Apart from the small ensemble work of Sequentia, Mr. Bagby devotes his time to the solo performance of Anglo-Saxon oral poetry; an acclaimed bardic performance of Beowulf is an ongoing project, with 7-20 performances yearly worldwide. Mr. Bagby has been commissioned by the Lincoln Center Festival (NYC) to perform a major portion of the Beowulf epic in 2006, and a DVD production is being planned for 2006.
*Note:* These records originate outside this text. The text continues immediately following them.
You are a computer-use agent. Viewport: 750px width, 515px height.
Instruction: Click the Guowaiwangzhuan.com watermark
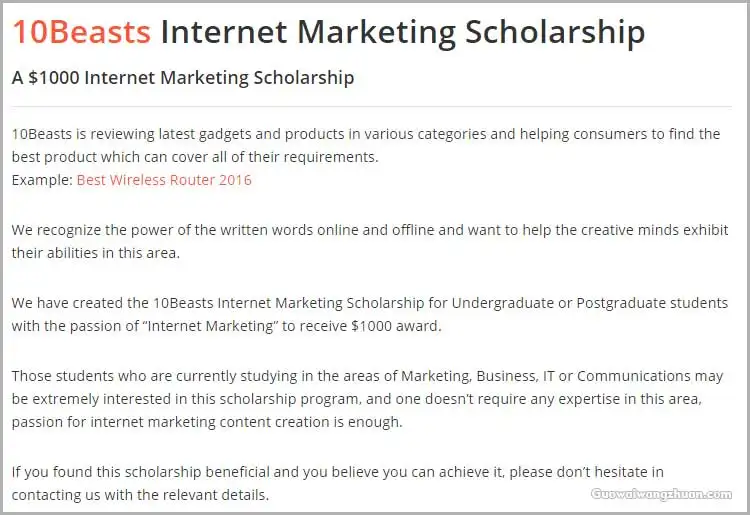tap(662, 494)
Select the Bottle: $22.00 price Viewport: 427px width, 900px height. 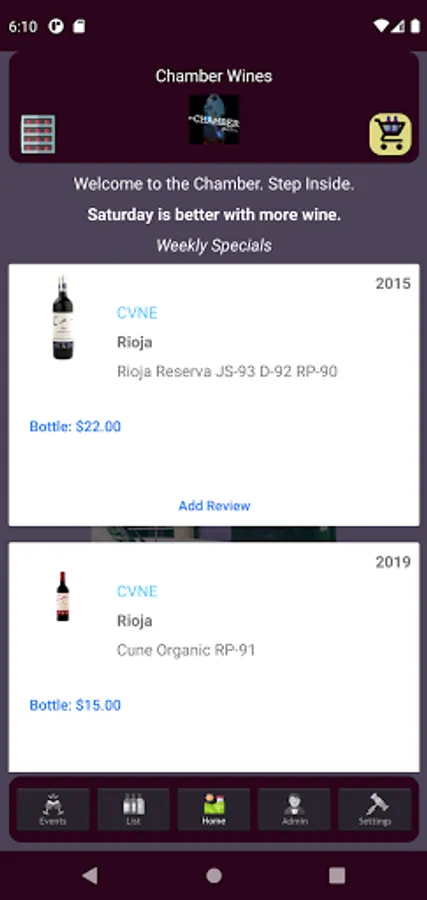75,426
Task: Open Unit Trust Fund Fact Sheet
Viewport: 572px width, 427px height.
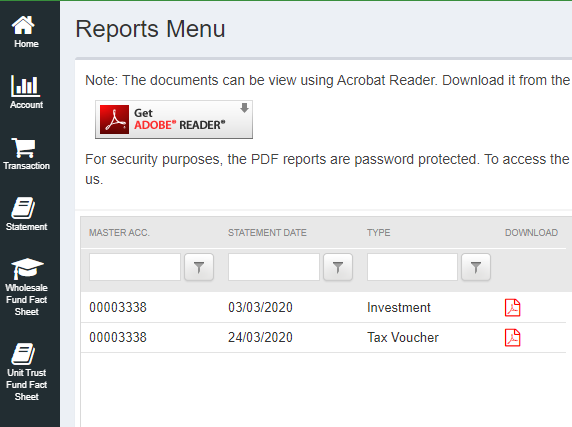Action: pos(26,372)
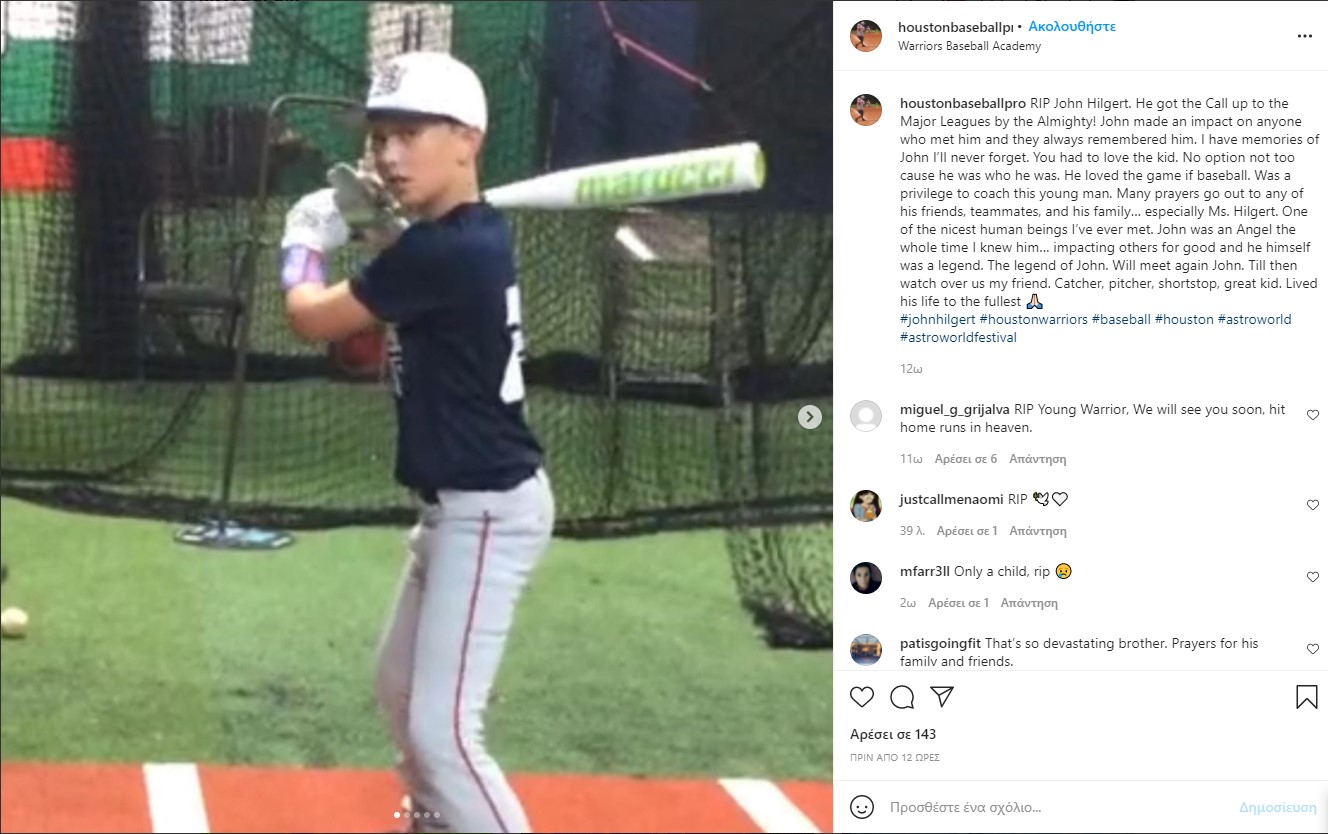
Task: Share post via paper plane icon
Action: click(x=942, y=696)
He also directs the Sequentia men’s vocal ensemble for the performance of medieval liturgical polyphony and chant. In 2001, the men's ensemble joined forces with the men of the Finnish Radio Choir (Helsinki) to perform and record liturgical chant from the Codex Calixtinus. The major project for the men’s voices in 2003-4 was a collaboration – entitled Chant Wars – between Sequentia and the Parisian ensemble Dialogos (dir., Katarina Livljanic), with performances in Europe and a North American tour in February 2004. The CD of this program was released by Sony-BMG (DHM label) in 2005. Also in 2005 the women’s voices of Sequentia – in conjunction with the exhibition ‘Krone und Schleier’ in Bonn & Essen – released a CD of vocal music from women’s cloisters in medieval Germany (released on the museums’ own label).
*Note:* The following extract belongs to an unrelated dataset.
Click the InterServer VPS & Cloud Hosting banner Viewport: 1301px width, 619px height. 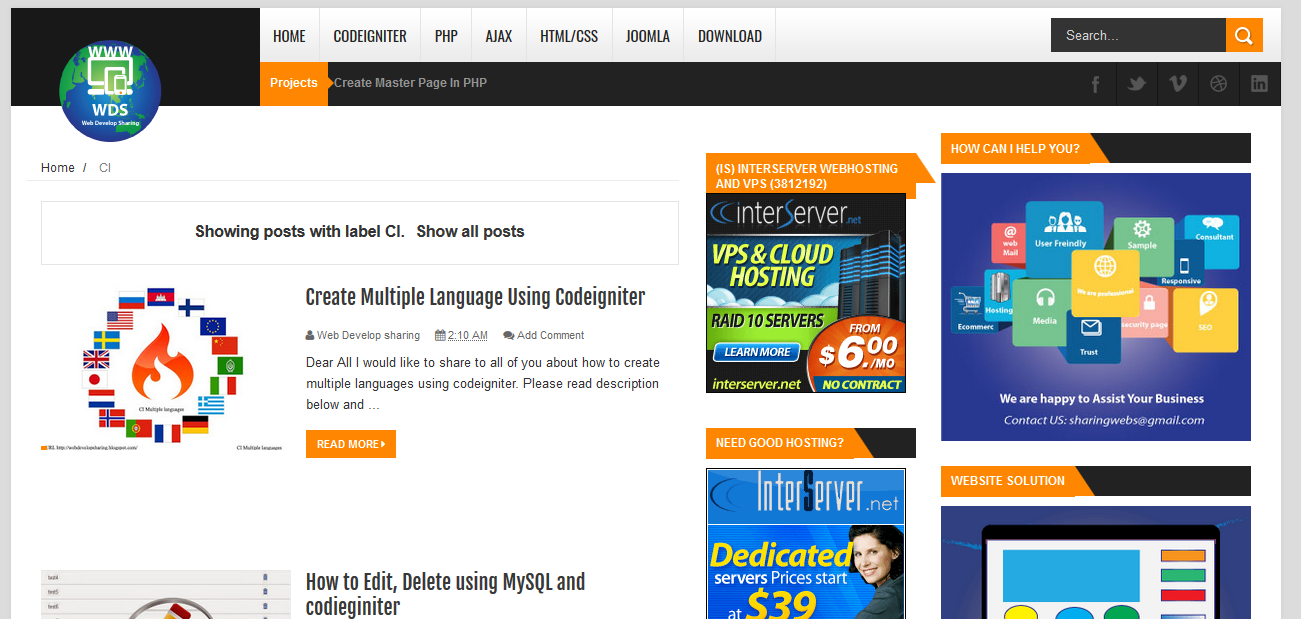coord(805,293)
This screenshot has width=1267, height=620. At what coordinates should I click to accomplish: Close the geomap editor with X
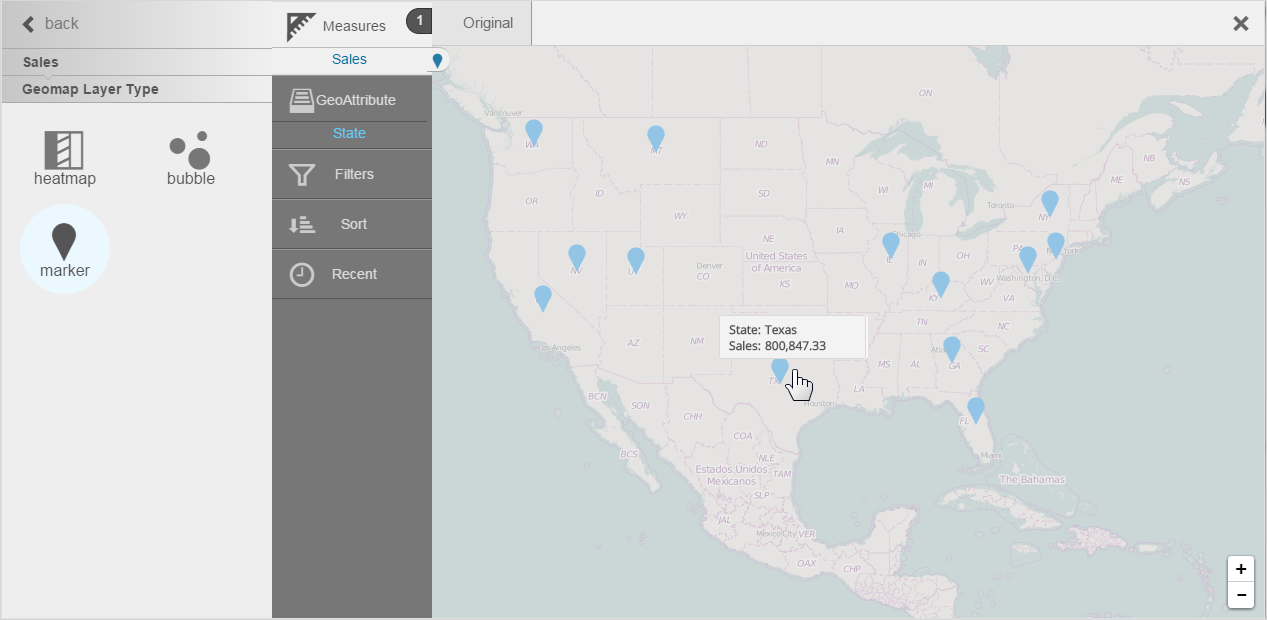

In addition to reseaching and writing more than 65 program books for festivals and concert series, and writing (or co-authoring, with Barbara Thornton) more than 25 CD booklets, Mr. Bagby has written about performance practice, with articles appearing in Early Music, in the Performer’s Guide to Medieval Music (IU Press) edited by Ross Duffin, the Basler Jahrbuch für historische Musikpraxis, and in a forthcoming collection of essays about performing medieval narrative (ed. Evelyn Vitz and Nancy Regalado, NYU). As a guest lecturer and professor, he has taught courses and workshops at the Schola Cantorum Basiliensis, the Autunno Musicale (Como, Italy), the Modus Centrum (Oslo), Amherst Early Music (Tufts University), Wellesley College, the University of Texas at Austin, Northwestern University, the New England Conservatory of Music, Sarah Lawrence College, St. John's College (Santa Fe), Duke University, Stanford University, the Studio Alte Musik (Berlin), the Royaumont Foundation (Paris) and the Stary Sacz Festival (Poland).

In 2000 Bagby was a guest speaker at New York University’s Medieval Studies Program, and he spent a semester as a visiting Krieger Fellow at Case Western Reserve University (Cleveland); in 2001 he was invited as Patten Lecturer at Indiana University (humanities and School of Music), a humanities lecturer (together with Ping Chong) at the University of Michigan, and he taught a medieval music course as guest professor at Illinois Wesleyan University (Bloomington, IL).  In 2003 he was awarded a Fortieth Anniversary Fellowship by the Religion and the Arts Initiative (Center for the Study of World Religions, in conjunction with the Music Department) of Harvard University, where he and Katarina Livljanic spent 6 weeks in residence developing the program Chant Wars.

He is currently on the music faculty of the Université de la Sorbonne / Paris IV, where he teaches in the master’s programme for medieval music performance.